*Activity*: Restate word for word the opening line of the data below and every line after it until the line with "You are a computer-use agent.", that line too, but not the pictures.

(Saved entries)
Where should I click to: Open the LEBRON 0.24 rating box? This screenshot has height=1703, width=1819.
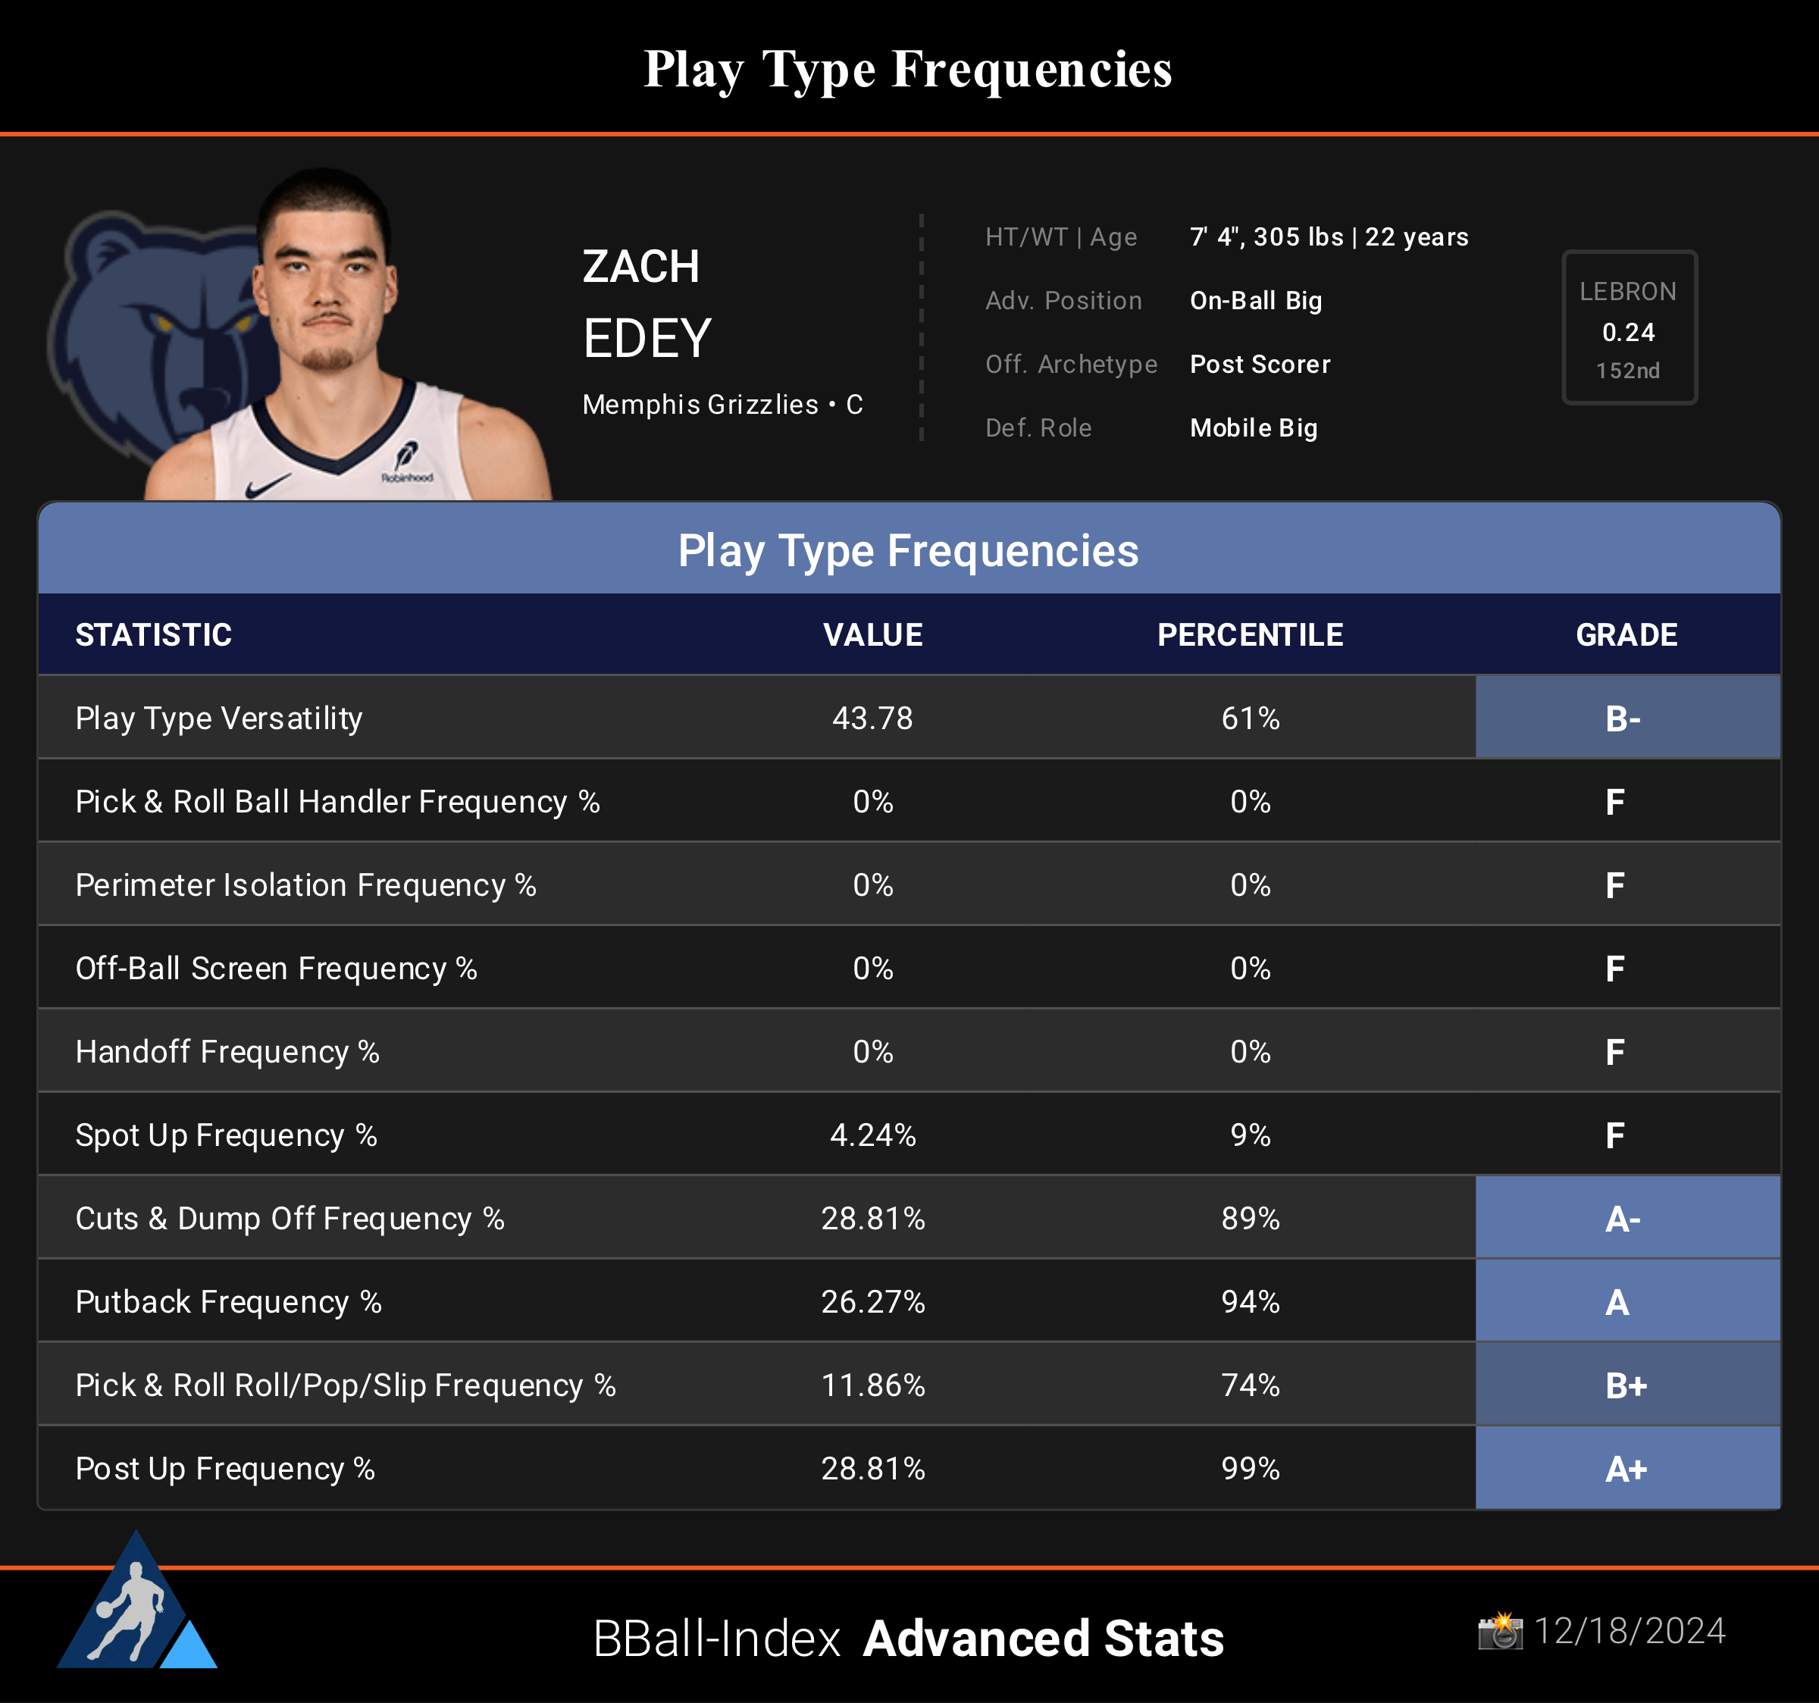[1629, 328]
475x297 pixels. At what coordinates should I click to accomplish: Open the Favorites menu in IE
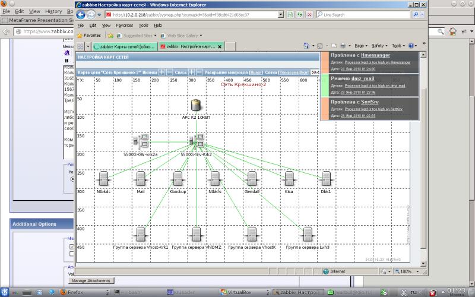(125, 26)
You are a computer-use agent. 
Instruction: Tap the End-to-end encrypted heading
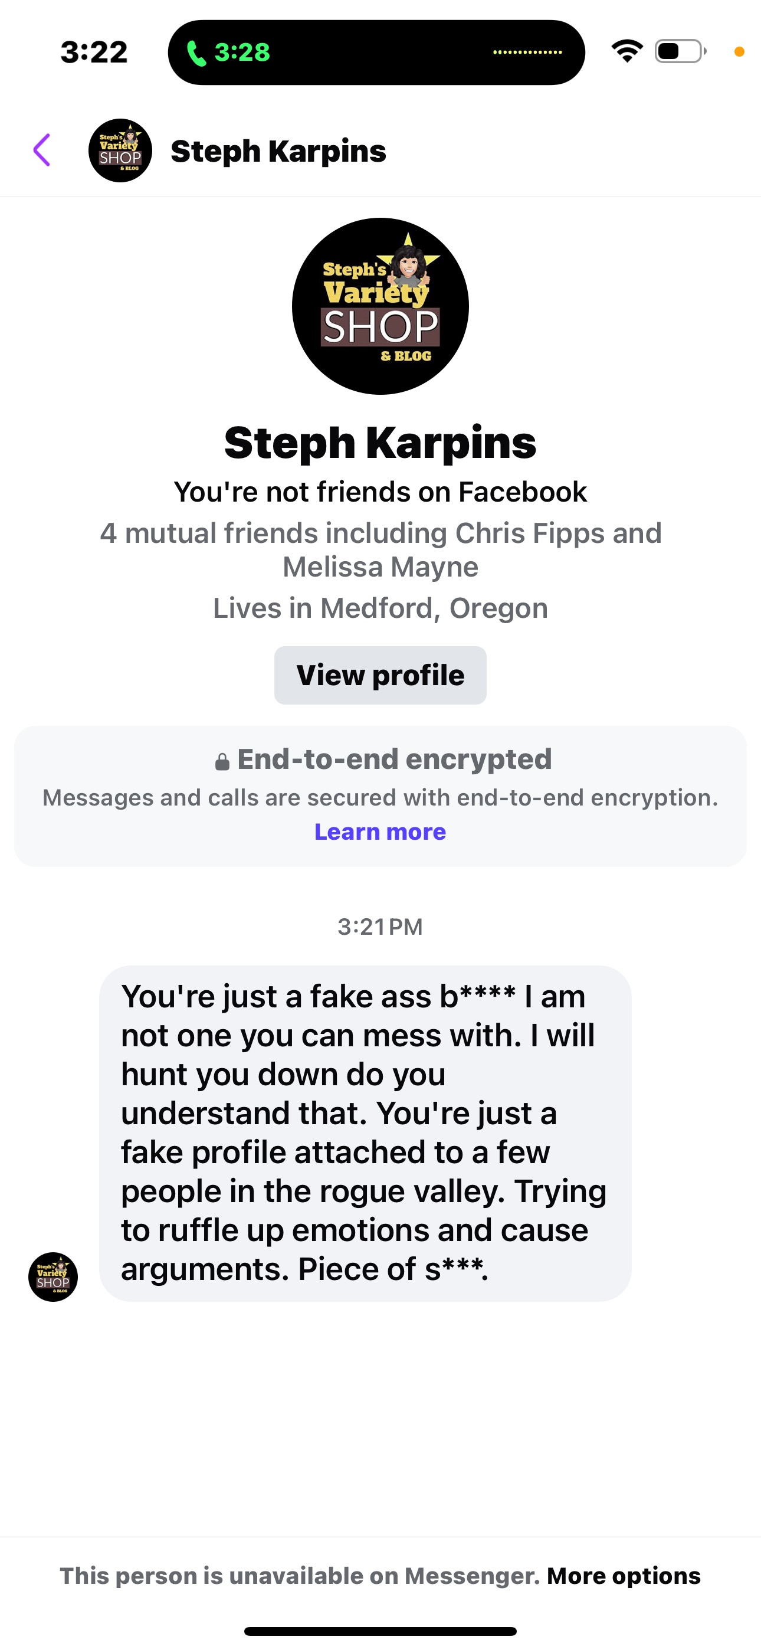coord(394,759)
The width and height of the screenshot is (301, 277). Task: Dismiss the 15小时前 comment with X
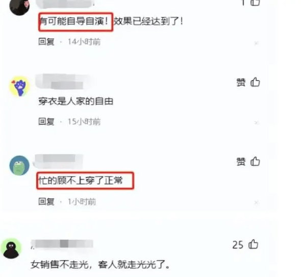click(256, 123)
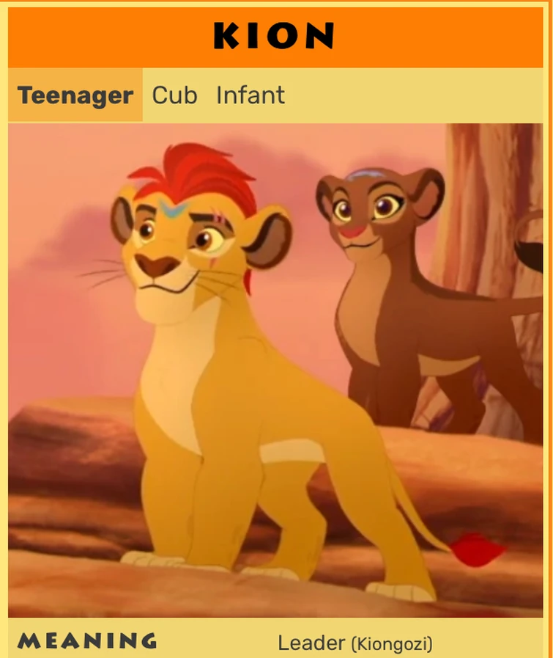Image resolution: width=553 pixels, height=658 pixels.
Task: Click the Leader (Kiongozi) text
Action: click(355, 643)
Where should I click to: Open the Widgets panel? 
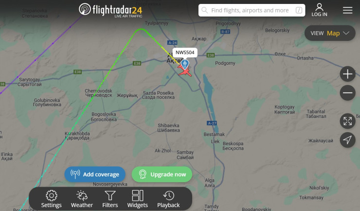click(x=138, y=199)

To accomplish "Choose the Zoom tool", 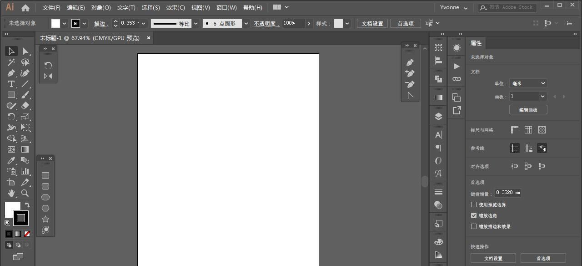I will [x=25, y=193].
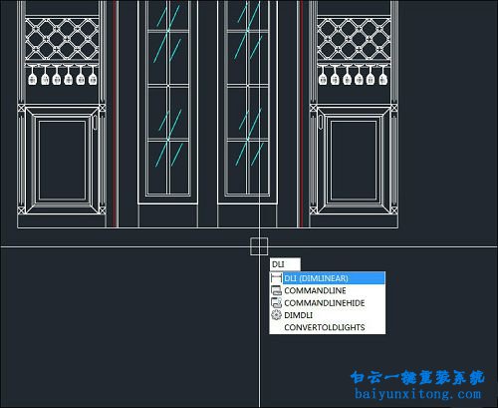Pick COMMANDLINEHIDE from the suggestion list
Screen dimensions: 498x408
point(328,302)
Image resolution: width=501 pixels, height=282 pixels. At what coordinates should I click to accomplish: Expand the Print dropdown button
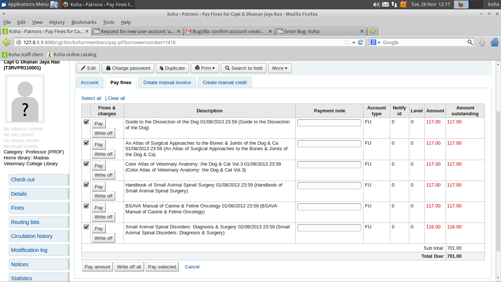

*Task response*:
Where should I click to: Open the LEBRON 0.24 rating box? This screenshot has height=1703, width=1819.
[1629, 328]
475x297 pixels. At what coordinates should I click to accomplish: Open the Favorites menu in IE
(125, 26)
You are a computer-use agent. 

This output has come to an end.